- [TASK STATEMENT]: Copy nothing from the entries below except the lines from the one containing "lilaton (780, 1484)" through the one containing "Publiez votre propre évaluation (297, 1383)", and copy those exactly.

AVAILABLE RECORDS Start Marker

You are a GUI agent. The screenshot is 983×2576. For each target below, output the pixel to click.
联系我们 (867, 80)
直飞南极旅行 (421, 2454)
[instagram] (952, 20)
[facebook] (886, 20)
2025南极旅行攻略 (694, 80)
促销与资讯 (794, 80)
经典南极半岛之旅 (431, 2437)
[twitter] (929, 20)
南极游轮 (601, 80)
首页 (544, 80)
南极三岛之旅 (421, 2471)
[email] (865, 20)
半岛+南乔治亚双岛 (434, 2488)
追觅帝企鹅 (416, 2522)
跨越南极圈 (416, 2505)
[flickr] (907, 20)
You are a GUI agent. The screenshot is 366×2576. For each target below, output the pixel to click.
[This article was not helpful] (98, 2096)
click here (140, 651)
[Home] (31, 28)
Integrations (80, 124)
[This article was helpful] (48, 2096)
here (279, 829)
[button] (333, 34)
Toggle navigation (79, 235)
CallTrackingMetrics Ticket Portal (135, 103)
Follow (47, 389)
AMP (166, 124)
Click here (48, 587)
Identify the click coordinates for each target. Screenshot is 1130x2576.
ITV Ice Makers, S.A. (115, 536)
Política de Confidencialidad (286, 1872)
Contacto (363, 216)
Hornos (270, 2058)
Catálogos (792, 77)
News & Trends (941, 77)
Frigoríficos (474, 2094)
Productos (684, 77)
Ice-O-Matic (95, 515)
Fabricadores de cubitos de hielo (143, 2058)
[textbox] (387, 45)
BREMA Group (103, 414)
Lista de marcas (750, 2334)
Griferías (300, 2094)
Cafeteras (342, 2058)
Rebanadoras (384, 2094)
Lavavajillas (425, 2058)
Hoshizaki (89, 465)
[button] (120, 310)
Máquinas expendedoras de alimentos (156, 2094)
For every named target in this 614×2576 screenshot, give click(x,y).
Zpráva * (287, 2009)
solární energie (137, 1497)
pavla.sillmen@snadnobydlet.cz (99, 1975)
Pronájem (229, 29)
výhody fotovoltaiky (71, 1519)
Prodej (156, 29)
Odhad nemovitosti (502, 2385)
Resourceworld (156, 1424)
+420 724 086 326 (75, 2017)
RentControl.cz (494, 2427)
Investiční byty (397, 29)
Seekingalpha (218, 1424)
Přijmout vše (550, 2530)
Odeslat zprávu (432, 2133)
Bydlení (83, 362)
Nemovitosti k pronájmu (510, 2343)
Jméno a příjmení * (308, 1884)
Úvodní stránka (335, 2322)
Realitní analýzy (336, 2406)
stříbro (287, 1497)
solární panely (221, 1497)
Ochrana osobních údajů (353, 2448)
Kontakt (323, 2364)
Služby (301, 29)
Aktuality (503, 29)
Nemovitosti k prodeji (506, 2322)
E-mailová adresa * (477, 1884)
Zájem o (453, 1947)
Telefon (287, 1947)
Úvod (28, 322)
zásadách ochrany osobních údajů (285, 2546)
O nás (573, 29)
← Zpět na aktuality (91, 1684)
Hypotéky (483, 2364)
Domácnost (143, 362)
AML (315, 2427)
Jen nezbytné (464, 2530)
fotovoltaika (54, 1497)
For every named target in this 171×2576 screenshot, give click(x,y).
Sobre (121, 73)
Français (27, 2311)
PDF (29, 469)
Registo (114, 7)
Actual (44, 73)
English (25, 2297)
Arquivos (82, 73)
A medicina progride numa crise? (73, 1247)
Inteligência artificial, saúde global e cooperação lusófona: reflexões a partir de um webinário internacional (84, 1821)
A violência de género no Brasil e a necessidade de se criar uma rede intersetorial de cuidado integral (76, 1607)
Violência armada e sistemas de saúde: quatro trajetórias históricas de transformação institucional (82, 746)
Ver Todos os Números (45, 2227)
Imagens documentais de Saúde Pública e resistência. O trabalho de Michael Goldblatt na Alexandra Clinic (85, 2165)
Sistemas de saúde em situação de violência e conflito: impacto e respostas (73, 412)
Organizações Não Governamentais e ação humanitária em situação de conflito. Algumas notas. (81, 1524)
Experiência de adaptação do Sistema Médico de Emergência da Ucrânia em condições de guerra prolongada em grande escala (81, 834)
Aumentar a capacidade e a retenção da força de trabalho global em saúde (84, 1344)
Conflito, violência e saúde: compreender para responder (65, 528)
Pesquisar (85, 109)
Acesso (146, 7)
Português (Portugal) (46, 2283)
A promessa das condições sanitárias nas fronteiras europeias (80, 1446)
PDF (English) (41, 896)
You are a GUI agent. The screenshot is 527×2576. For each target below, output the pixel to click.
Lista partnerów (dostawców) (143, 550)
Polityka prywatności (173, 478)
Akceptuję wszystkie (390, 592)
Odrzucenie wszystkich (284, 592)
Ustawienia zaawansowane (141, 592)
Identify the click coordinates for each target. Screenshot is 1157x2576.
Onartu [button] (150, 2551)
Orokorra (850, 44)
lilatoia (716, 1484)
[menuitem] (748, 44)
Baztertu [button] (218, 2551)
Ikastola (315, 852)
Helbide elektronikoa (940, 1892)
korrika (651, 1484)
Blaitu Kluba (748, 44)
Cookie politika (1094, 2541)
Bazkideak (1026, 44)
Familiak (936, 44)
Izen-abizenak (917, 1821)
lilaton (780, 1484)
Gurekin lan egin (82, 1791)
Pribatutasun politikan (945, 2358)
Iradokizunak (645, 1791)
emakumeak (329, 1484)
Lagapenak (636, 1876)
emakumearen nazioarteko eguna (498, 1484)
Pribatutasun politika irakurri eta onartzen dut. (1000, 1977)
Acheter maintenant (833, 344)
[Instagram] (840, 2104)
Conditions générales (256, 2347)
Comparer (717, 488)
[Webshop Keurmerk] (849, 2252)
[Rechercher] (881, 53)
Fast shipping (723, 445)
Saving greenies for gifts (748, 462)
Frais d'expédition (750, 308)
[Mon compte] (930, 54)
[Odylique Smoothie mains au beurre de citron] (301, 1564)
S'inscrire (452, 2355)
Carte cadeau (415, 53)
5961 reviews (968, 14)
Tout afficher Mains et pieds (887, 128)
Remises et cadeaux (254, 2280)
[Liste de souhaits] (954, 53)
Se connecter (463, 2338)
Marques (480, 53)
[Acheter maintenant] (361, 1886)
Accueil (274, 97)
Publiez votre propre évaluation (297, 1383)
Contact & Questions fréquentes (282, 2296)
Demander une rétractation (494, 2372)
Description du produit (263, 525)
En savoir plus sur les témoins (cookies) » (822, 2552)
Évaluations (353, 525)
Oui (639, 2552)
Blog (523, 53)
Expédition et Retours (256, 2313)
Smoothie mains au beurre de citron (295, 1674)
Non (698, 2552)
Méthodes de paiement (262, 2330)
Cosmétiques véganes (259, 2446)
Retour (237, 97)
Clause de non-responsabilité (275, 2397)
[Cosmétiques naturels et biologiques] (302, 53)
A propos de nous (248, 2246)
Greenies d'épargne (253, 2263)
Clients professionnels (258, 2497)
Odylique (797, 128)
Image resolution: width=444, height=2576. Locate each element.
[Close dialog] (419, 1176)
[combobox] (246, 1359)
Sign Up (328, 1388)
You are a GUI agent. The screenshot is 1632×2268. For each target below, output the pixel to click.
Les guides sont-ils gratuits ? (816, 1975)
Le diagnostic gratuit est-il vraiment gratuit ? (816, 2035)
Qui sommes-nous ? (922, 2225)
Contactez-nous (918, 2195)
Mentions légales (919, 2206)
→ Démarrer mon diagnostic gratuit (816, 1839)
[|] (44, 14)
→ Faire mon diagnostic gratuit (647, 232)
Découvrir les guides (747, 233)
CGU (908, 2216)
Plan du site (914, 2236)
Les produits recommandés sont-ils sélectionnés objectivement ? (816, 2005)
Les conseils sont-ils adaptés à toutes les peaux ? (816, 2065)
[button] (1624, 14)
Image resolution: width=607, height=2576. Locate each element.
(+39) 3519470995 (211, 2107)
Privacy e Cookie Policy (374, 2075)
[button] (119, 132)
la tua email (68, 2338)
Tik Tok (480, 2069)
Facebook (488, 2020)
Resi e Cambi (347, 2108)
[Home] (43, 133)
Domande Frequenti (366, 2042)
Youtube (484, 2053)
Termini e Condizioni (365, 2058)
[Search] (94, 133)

AVAILABLE RECORDS End Marker

- [REPLY TO THE TASK]:
lilaton (780, 1484)
Gurekin lan egin (82, 1791)
Pribatutasun politikan (945, 2358)
Iradokizunak (645, 1791)
emakumeak (329, 1484)
Lagapenak (636, 1876)
emakumearen nazioarteko eguna (498, 1484)
Pribatutasun politika irakurri eta onartzen dut. (1000, 1977)
Acheter maintenant (833, 344)
[Instagram] (840, 2104)
Conditions générales (256, 2347)
Comparer (717, 488)
[Webshop Keurmerk] (849, 2252)
[Rechercher] (881, 53)
Fast shipping (723, 445)
Saving greenies for gifts (748, 462)
Frais d'expédition (750, 308)
[Mon compte] (930, 54)
[Odylique Smoothie mains au beurre de citron] (301, 1564)
S'inscrire (452, 2355)
Carte cadeau (415, 53)
5961 reviews (968, 14)
Tout afficher Mains et pieds (887, 128)
Remises et cadeaux (254, 2280)
[Liste de souhaits] (954, 53)
Se connecter (463, 2338)
Marques (480, 53)
[Acheter maintenant] (361, 1886)
Accueil (274, 97)
Publiez votre propre évaluation (297, 1383)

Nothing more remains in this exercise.